Pixel coordinate grounding data >>

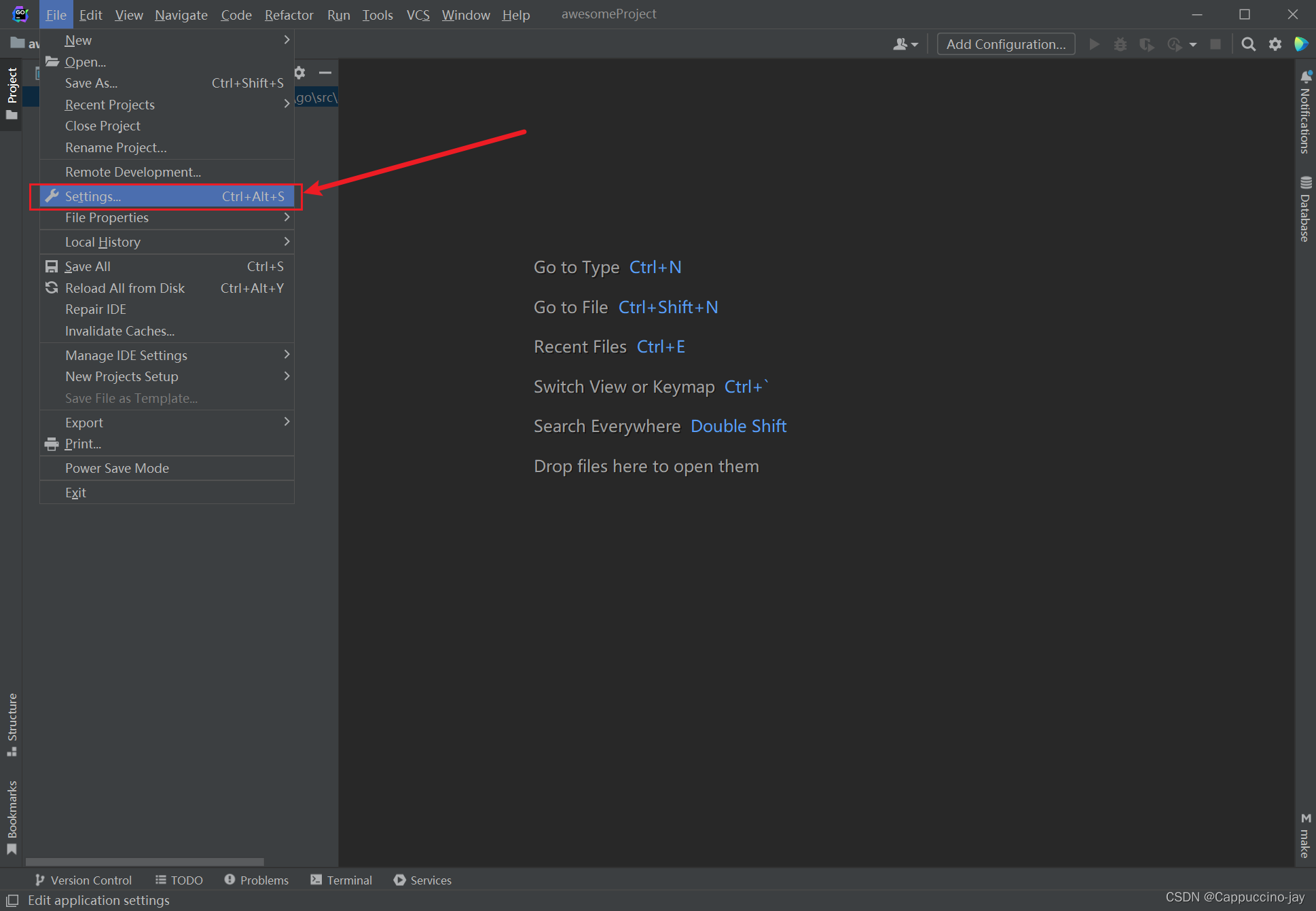
Task: Click the Structure panel icon
Action: coord(12,750)
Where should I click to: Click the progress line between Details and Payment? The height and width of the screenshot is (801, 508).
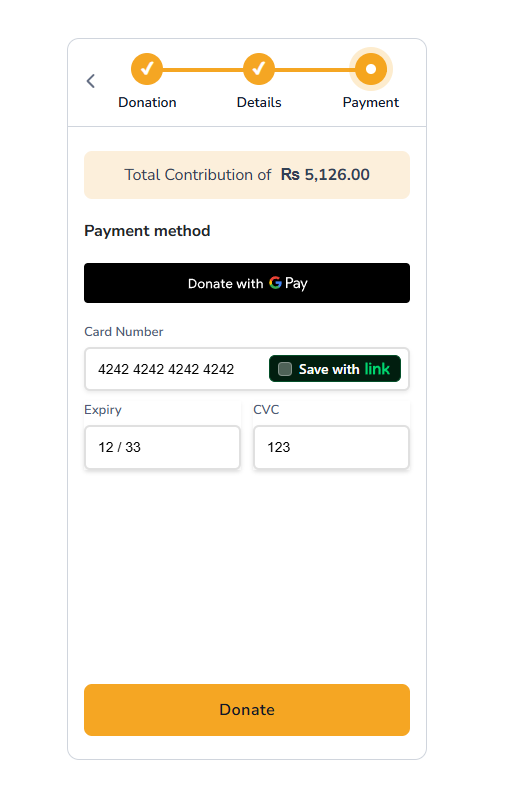[x=313, y=69]
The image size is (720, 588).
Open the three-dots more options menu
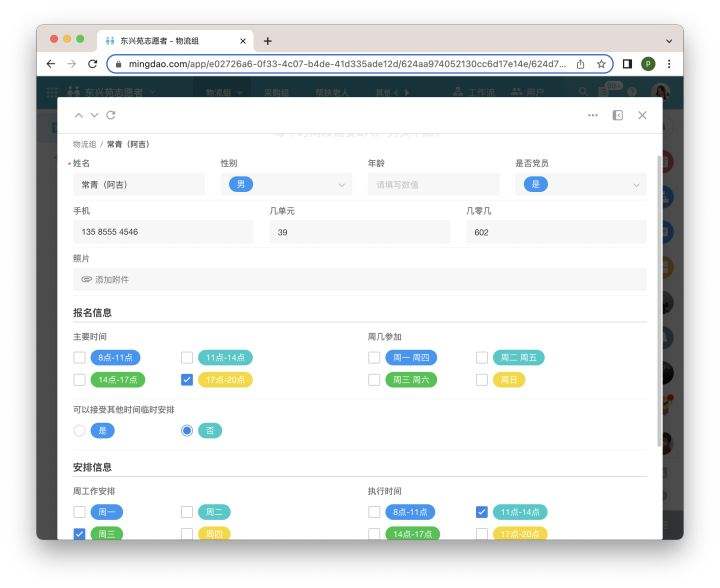coord(593,115)
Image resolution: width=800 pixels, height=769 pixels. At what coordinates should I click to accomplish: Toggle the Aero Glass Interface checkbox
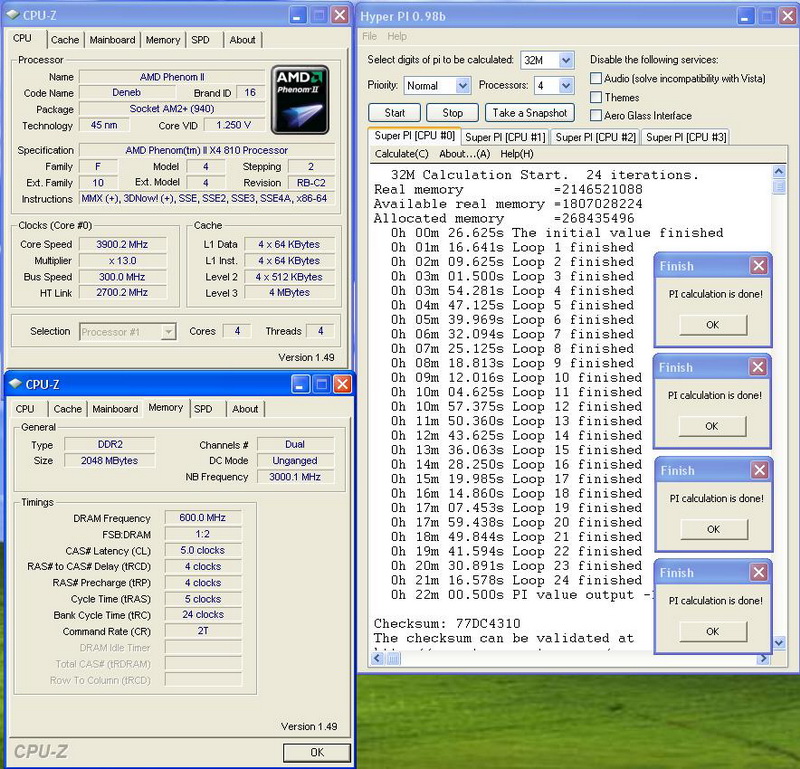(x=596, y=116)
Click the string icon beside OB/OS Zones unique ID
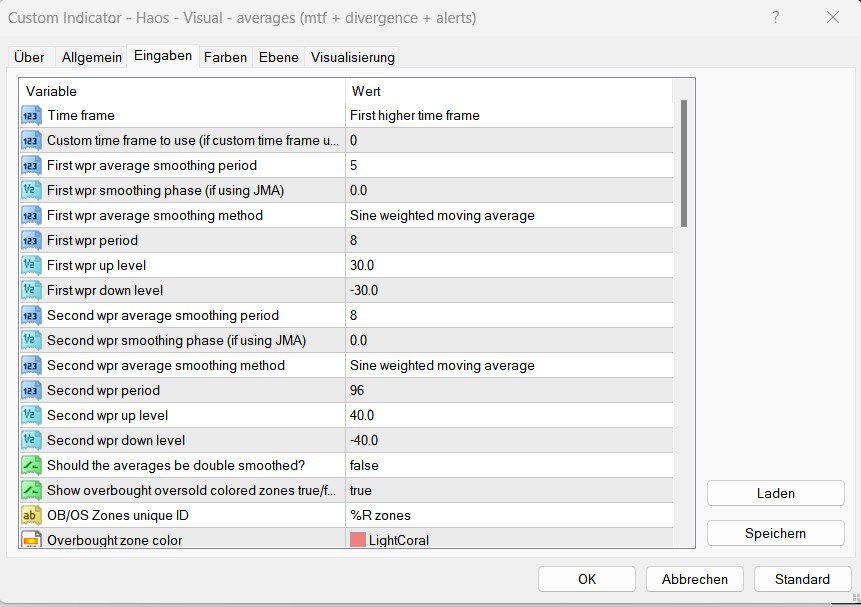Screen dimensions: 861x607 click(30, 516)
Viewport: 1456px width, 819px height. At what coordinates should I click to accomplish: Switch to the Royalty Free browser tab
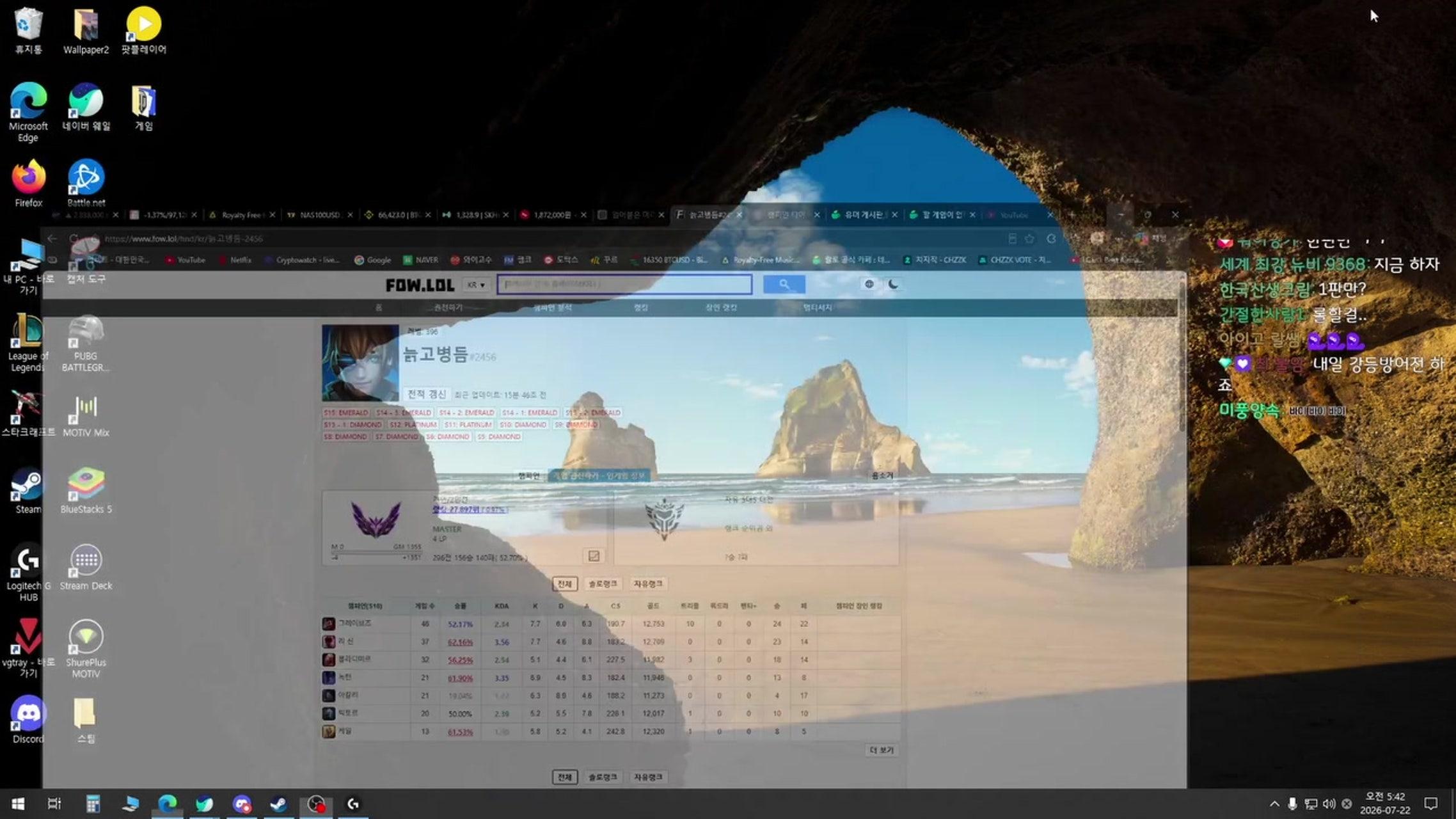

Task statement >> What is needed is an exact transcription of the lines from the one containing "Open the three-dots more options menu" through the last line of the records above, both included, with no pictures.

Solution to the problem >>
Open the three-dots more options menu
coord(593,115)
Image resolution: width=800 pixels, height=769 pixels. At what coordinates should I click to accomplish: Toggle the Aero Glass Interface checkbox
(x=596, y=116)
Click the string icon beside OB/OS Zones unique ID
Screen dimensions: 861x607 click(30, 516)
Viewport: 1456px width, 819px height. At what coordinates should I click to accomplish: Switch to the Royalty Free browser tab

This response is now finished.